What needs to be done: Please format the items below as a JSON list of strings, one string per line, leaving out blank lines.

Data extract:

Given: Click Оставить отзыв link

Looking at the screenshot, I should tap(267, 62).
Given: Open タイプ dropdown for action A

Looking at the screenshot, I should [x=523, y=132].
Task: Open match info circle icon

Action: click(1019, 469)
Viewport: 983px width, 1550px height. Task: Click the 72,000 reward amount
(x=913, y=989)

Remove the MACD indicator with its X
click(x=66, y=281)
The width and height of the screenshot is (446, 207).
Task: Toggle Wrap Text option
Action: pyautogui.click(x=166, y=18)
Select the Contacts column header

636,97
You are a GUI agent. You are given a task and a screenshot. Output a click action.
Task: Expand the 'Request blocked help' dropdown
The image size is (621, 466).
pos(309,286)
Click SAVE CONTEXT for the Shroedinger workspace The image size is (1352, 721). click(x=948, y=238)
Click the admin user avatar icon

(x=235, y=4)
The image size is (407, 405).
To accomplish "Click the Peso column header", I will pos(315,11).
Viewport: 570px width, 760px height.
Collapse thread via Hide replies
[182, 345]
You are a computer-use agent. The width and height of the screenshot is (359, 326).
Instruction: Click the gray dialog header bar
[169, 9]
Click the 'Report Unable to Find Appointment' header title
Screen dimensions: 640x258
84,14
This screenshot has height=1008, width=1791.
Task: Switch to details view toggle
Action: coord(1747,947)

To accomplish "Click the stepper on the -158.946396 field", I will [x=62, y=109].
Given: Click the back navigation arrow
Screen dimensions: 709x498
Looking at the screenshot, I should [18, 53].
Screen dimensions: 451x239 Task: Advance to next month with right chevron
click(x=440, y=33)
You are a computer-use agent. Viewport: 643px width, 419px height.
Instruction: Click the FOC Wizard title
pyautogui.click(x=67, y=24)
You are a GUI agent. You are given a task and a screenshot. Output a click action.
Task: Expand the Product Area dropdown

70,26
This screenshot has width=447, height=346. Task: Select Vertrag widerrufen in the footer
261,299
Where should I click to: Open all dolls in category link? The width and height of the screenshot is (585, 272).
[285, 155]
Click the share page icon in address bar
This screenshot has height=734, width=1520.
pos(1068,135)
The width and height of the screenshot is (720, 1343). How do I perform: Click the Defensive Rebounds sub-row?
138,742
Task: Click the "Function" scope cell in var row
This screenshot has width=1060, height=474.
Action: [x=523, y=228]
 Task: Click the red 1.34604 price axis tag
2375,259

The solution:
[
  "Given: Click Оставить отзыв link",
  "Looking at the screenshot, I should tap(267, 62).",
  "Given: Open タイプ dropdown for action A",
  "Looking at the screenshot, I should [x=523, y=132].",
  "Task: Open match info circle icon",
  "Action: click(1019, 469)",
  "Viewport: 983px width, 1550px height. Task: Click the 72,000 reward amount",
  "(x=913, y=989)",
  "Remove the MACD indicator with its X",
  "click(x=66, y=281)",
  "The width and height of the screenshot is (446, 207).",
  "Task: Toggle Wrap Text option",
  "Action: pyautogui.click(x=166, y=18)",
  "Select the Contacts column header",
  "636,97",
  "You are a GUI agent. You are given a task and a screenshot. Output a click action.",
  "Task: Expand the 'Request blocked help' dropdown",
  "The image size is (621, 466).",
  "pos(309,286)",
  "Click SAVE CONTEXT for the Shroedinger workspace The image size is (1352, 721). click(x=948, y=238)",
  "Click the admin user avatar icon",
  "(x=235, y=4)",
  "The image size is (407, 405).",
  "To accomplish \"Click the Peso column header\", I will pos(315,11).",
  "Viewport: 570px width, 760px height.",
  "Collapse thread via Hide replies",
  "[182, 345]",
  "You are a computer-use agent. The width and height of the screenshot is (359, 326).",
  "Instruction: Click the gray dialog header bar",
  "[169, 9]",
  "Click the 'Report Unable to Find Appointment' header title",
  "Screen dimensions: 640x258",
  "84,14",
  "This screenshot has height=1008, width=1791.",
  "Task: Switch to details view toggle",
  "Action: coord(1747,947)",
  "To accomplish \"Click the stepper on the -158.946396 field\", I will [x=62, y=109].",
  "Given: Click the back navigation arrow",
  "Screen dimensions: 709x498",
  "Looking at the screenshot, I should [18, 53].",
  "Screen dimensions: 451x239 Task: Advance to next month with right chevron",
  "click(x=440, y=33)",
  "You are a computer-use agent. Viewport: 643px width, 419px height.",
  "Instruction: Click the FOC Wizard title",
  "pyautogui.click(x=67, y=24)",
  "You are a GUI agent. You are given a task and a screenshot. Output a click action.",
  "Task: Expand the Product Area dropdown",
  "70,26",
  "This screenshot has width=447, height=346. Task: Select Vertrag widerrufen in the footer",
  "261,299",
  "Where should I click to: Open all dolls in category link? The width and height of the screenshot is (585, 272).",
  "[285, 155]",
  "Click the share page icon in address bar",
  "This screenshot has height=734, width=1520.",
  "pos(1068,135)",
  "The width and height of the screenshot is (720, 1343). How do I perform: Click the Defensive Rebounds sub-row?",
  "138,742",
  "Task: Click the \"Function\" scope cell in var row",
  "This screenshot has width=1060, height=474.",
  "Action: [x=523, y=228]",
  " Task: Click the red 1.34604 price axis tag",
  "2375,259"
]